Data for review: Begin

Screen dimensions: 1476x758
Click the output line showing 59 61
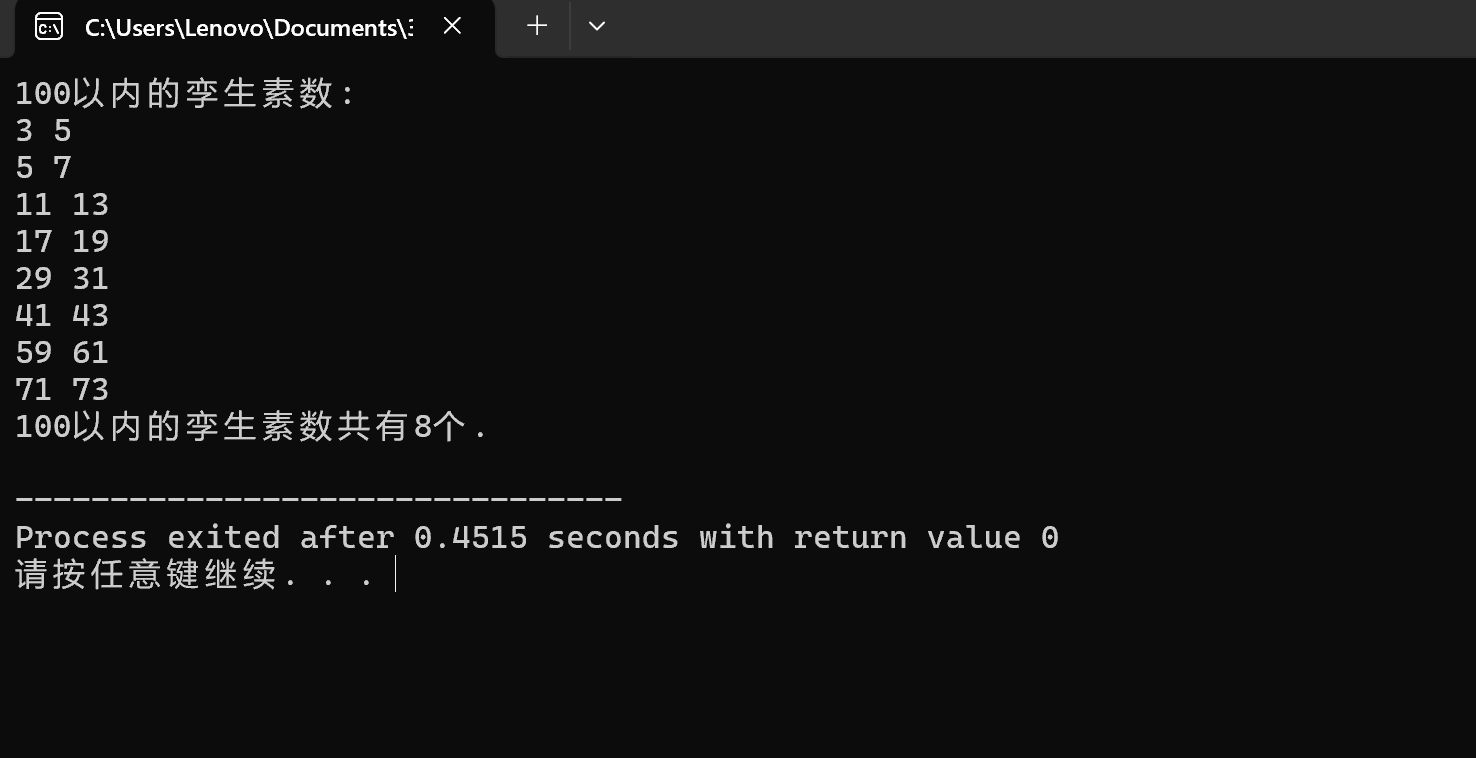click(62, 353)
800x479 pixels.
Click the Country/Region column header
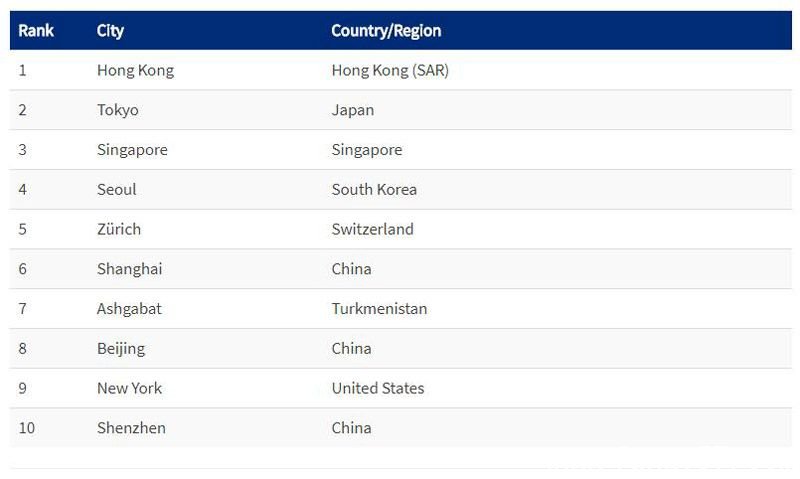386,31
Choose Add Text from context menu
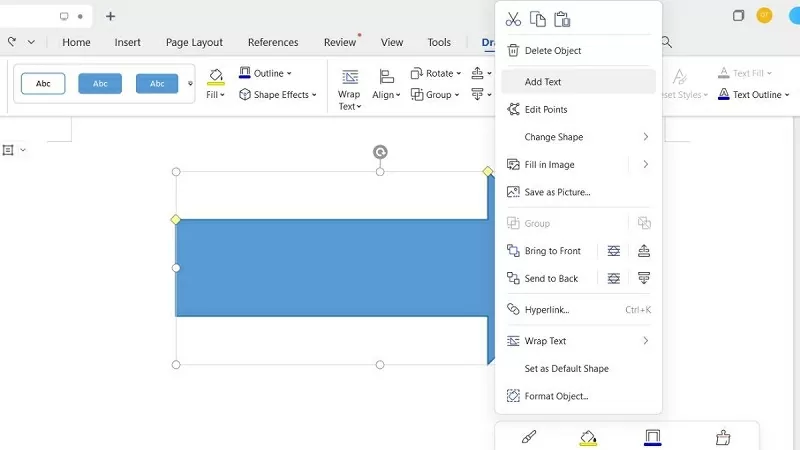Screen dimensions: 800x450 [543, 82]

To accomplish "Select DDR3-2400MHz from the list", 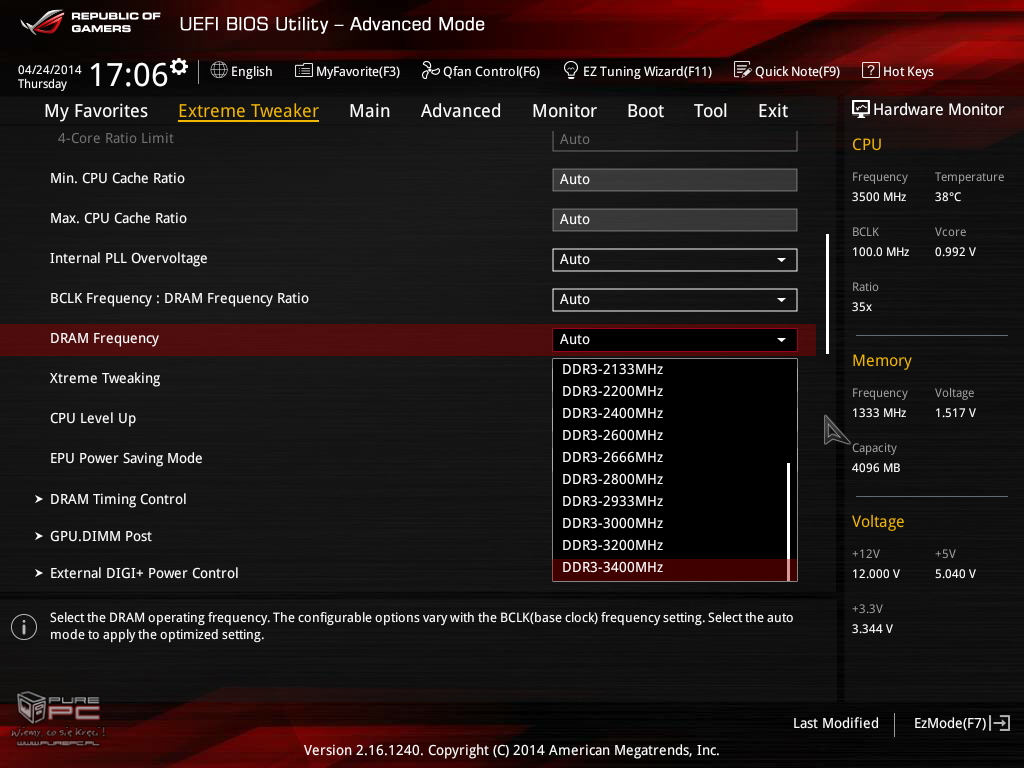I will point(612,413).
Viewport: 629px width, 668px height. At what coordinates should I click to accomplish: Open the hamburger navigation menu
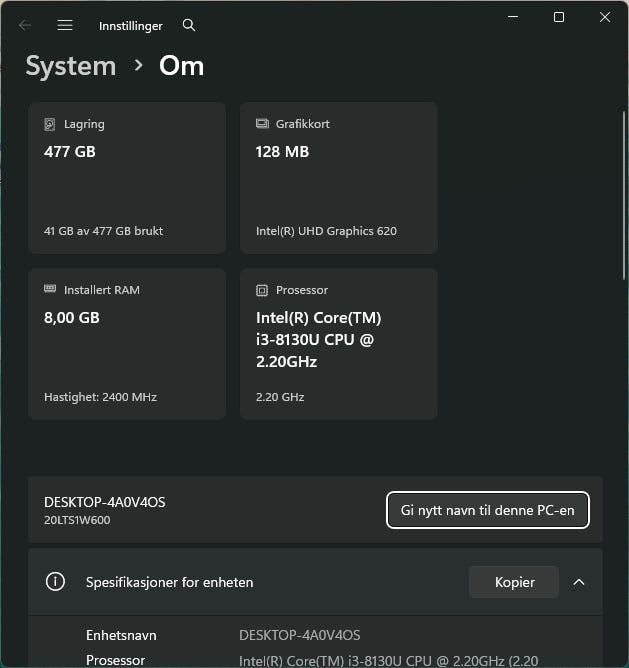65,25
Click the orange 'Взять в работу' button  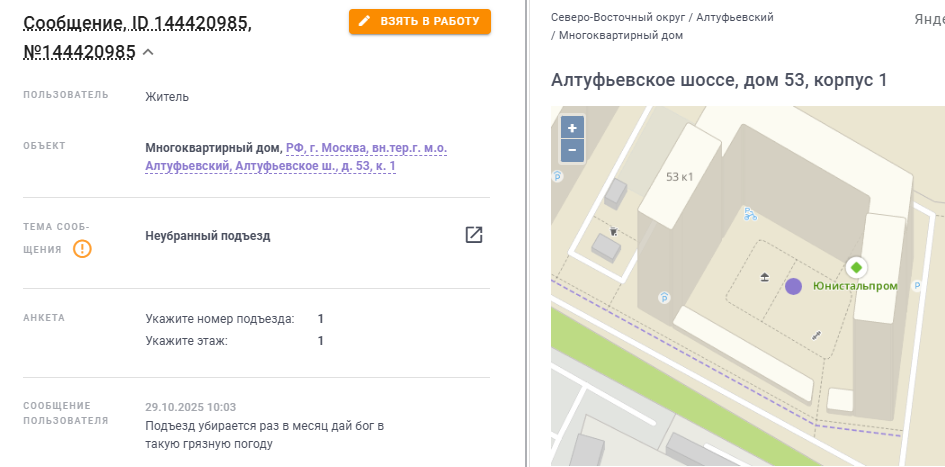(420, 21)
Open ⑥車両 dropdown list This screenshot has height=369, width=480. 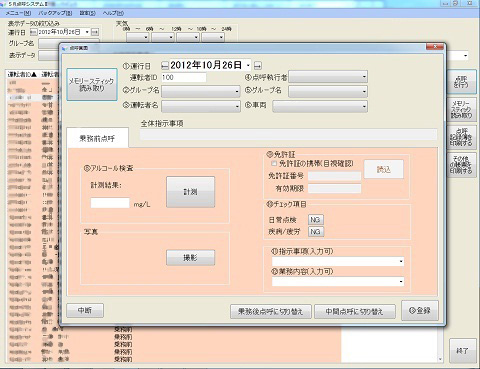[320, 106]
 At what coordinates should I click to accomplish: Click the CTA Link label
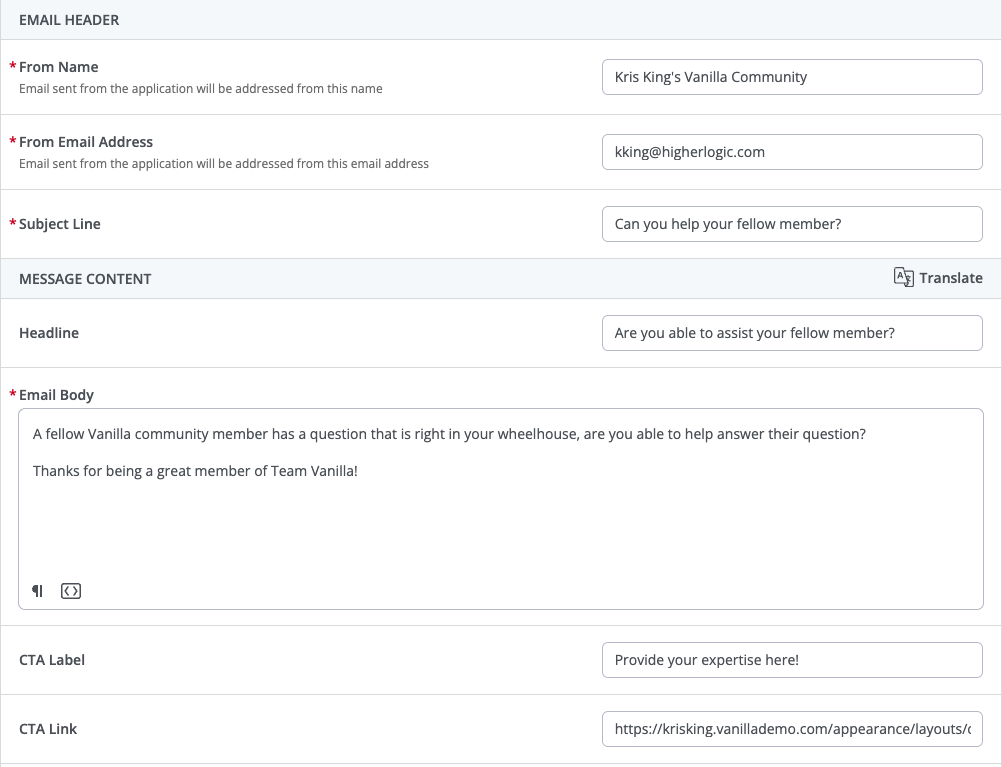48,729
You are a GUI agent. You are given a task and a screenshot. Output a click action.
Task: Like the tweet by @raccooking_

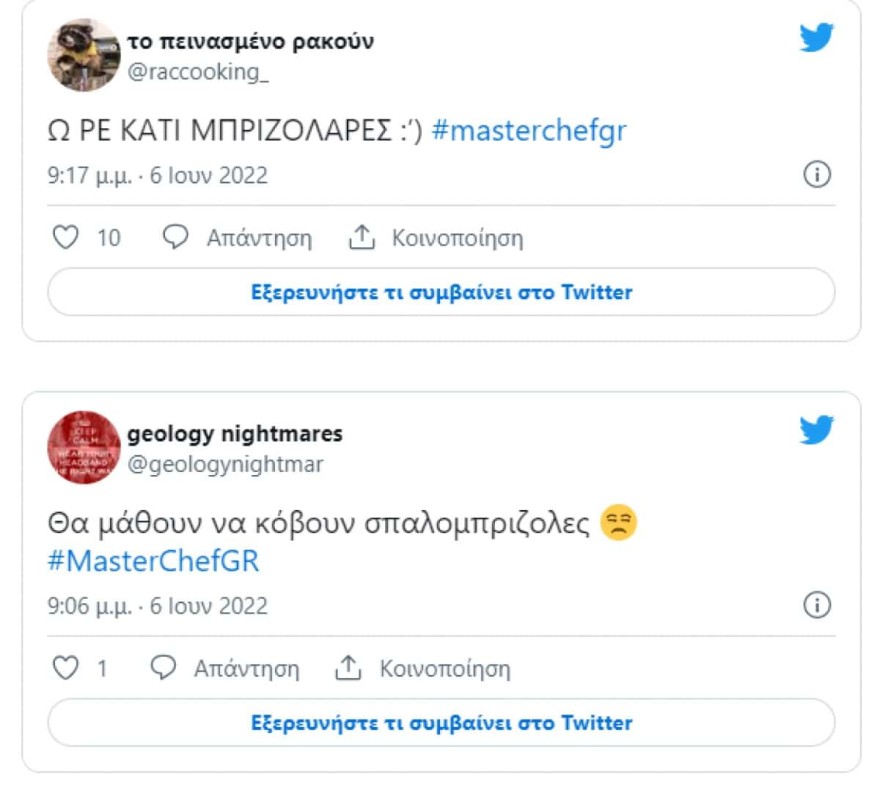[66, 236]
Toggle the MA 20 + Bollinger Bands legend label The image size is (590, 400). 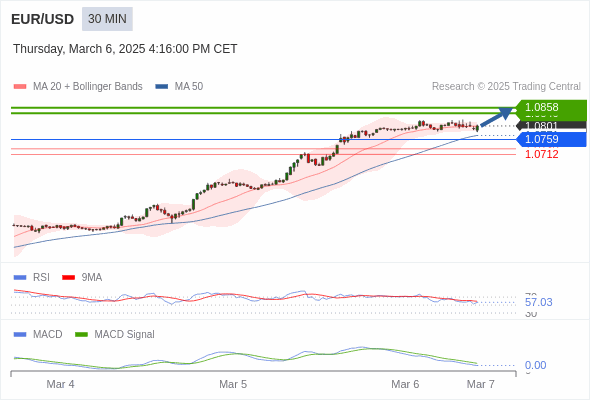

Data for review: End

● Problem
Only the lines from the one containing "At what coordinates should I click to accomplish: Click" through the last line of the entries above should be copied, exactly as they are and without the pictures.

● Solution to the exercise
 At what coordinates should I click to accomplish: Click the CTA Link label
48,729
You are a GUI agent. You are given a task and a screenshot. Output a click action.
Task: Like the tweet by @raccooking_

[66, 236]
Toggle the MA 20 + Bollinger Bands legend label The image size is (590, 400). 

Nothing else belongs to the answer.